* _WORK TO COMPLETE_
Rewrite the entries below as a numbered list, leaving out any blank lines.

* _TASK MATERIAL_
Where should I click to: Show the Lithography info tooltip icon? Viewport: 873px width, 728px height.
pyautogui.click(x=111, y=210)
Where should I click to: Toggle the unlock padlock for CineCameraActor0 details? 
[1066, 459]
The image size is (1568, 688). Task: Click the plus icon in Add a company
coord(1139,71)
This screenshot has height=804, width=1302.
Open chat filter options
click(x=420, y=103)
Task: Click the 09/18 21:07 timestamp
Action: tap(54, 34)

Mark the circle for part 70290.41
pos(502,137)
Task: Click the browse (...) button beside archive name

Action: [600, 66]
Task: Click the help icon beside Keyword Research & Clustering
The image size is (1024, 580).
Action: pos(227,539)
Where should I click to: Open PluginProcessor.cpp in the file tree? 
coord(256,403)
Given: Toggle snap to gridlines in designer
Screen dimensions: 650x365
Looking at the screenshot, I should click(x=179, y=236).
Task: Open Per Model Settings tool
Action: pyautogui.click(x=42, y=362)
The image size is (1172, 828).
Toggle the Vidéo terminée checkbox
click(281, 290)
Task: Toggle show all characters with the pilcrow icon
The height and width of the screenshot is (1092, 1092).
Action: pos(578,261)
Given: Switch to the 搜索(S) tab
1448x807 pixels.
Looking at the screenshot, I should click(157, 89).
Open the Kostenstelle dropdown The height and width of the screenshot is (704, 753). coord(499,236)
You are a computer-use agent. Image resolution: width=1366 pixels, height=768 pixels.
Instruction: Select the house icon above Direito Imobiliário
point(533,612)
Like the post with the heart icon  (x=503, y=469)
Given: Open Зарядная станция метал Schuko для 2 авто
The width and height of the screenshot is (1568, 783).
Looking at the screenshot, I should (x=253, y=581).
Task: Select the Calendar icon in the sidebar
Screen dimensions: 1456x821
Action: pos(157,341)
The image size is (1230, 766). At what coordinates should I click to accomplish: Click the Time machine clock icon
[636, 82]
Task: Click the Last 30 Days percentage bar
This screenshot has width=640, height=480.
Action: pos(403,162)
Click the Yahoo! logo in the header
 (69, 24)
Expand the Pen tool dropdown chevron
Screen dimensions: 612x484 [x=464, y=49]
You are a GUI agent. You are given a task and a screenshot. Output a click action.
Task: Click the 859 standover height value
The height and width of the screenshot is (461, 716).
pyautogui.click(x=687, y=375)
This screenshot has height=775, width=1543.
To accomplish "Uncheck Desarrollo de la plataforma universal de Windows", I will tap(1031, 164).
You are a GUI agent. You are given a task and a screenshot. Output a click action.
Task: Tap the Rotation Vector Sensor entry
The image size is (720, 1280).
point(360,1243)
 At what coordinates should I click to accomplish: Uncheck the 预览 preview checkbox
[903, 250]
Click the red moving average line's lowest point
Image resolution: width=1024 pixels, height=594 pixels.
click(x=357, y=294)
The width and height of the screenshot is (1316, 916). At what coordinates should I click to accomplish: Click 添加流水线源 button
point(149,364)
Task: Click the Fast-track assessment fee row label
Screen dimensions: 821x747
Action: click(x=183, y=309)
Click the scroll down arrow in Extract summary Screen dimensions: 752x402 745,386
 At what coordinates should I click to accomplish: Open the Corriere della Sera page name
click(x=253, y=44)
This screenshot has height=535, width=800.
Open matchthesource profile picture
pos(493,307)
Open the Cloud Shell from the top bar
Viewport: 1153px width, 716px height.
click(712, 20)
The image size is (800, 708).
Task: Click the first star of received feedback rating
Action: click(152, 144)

* _ANSWER FOR THE TASK_
1. Where should I click to: Show the Lithography info tooltip icon? Viewport: 873px width, 728px height.
2. pyautogui.click(x=111, y=210)
3. Where should I click to: Toggle the unlock padlock for CineCameraActor0 details? 
4. [1066, 459]
5. The image size is (1568, 688). Task: Click the plus icon in Add a company
6. coord(1139,71)
7. This screenshot has height=804, width=1302.
8. Open chat filter options
9. click(x=420, y=103)
10. Task: Click the 09/18 21:07 timestamp
11. Action: tap(54, 34)
12. Mark the circle for part 70290.41
13. pos(502,137)
14. Task: Click the browse (...) button beside archive name
15. Action: [600, 66]
16. Task: Click the help icon beside Keyword Research & Clustering
17. The image size is (1024, 580).
18. Action: pos(227,539)
19. Where should I click to: Open PluginProcessor.cpp in the file tree? 
20. coord(256,403)
21. Given: Toggle snap to gridlines in designer
22. Screen dimensions: 650x365
23. Looking at the screenshot, I should click(x=179, y=236).
24. Task: Open Per Model Settings tool
25. Action: pyautogui.click(x=42, y=362)
26. The image size is (1172, 828).
27. Toggle the Vidéo terminée checkbox
28. click(281, 290)
29. Task: Toggle show all characters with the pilcrow icon
30. The height and width of the screenshot is (1092, 1092).
31. Action: pos(578,261)
32. Given: Switch to the 搜索(S) tab
33. 1448x807 pixels.
34. Looking at the screenshot, I should click(157, 89).
35. Open the Kostenstelle dropdown The height and width of the screenshot is (704, 753). coord(499,236)
36. You are a computer-use agent. Image resolution: width=1366 pixels, height=768 pixels.
37. Instruction: Select the house icon above Direito Imobiliário
38. point(533,612)
39. Like the post with the heart icon  (x=503, y=469)
40. Given: Open Зарядная станция метал Schuko для 2 авто
41. The width and height of the screenshot is (1568, 783).
42. Looking at the screenshot, I should (x=253, y=581).
43. Task: Select the Calendar icon in the sidebar
44. Screen dimensions: 1456x821
45. Action: pos(157,341)
46. The image size is (1230, 766). At what coordinates should I click to accomplish: Click the Time machine clock icon
47. [636, 82]
48. Task: Click the Last 30 Days percentage bar
49. This screenshot has width=640, height=480.
50. Action: pos(403,162)
51. Click the Yahoo! logo in the header
52.  (69, 24)
53. Expand the Pen tool dropdown chevron
54. Screen dimensions: 612x484 [x=464, y=49]
55. You are a GUI agent. You are given a task and a screenshot. Output a click action.
56. Task: Click the 859 standover height value
57. The height and width of the screenshot is (461, 716).
58. pyautogui.click(x=687, y=375)
59. This screenshot has height=775, width=1543.
60. To accomplish "Uncheck Desarrollo de la plataforma universal de Windows", I will tap(1031, 164).
61. You are a GUI agent. You are given a task and a screenshot. Output a click action.
62. Task: Tap the Rotation Vector Sensor entry
63. The image size is (720, 1280).
64. point(360,1243)
65.  At what coordinates should I click to accomplish: Uncheck the 预览 preview checkbox
66. [903, 250]
67. Click the red moving average line's lowest point
68. Image resolution: width=1024 pixels, height=594 pixels.
69. click(x=357, y=294)
70. The width and height of the screenshot is (1316, 916). At what coordinates should I click to accomplish: Click 添加流水线源 button
71. point(149,364)
72. Task: Click the Fast-track assessment fee row label
73. Screen dimensions: 821x747
74. Action: click(x=183, y=309)
75. Click the scroll down arrow in Extract summary Screen dimensions: 752x402 745,386
76.  At what coordinates should I click to accomplish: Open the Corriere della Sera page name
77. click(x=253, y=44)
78. This screenshot has height=535, width=800.
79. Open matchthesource profile picture
80. pos(493,307)
81. Open the Cloud Shell from the top bar
82. Viewport: 1153px width, 716px height.
83. click(712, 20)
84. The image size is (800, 708).
85. Task: Click the first star of received feedback rating
86. Action: click(152, 144)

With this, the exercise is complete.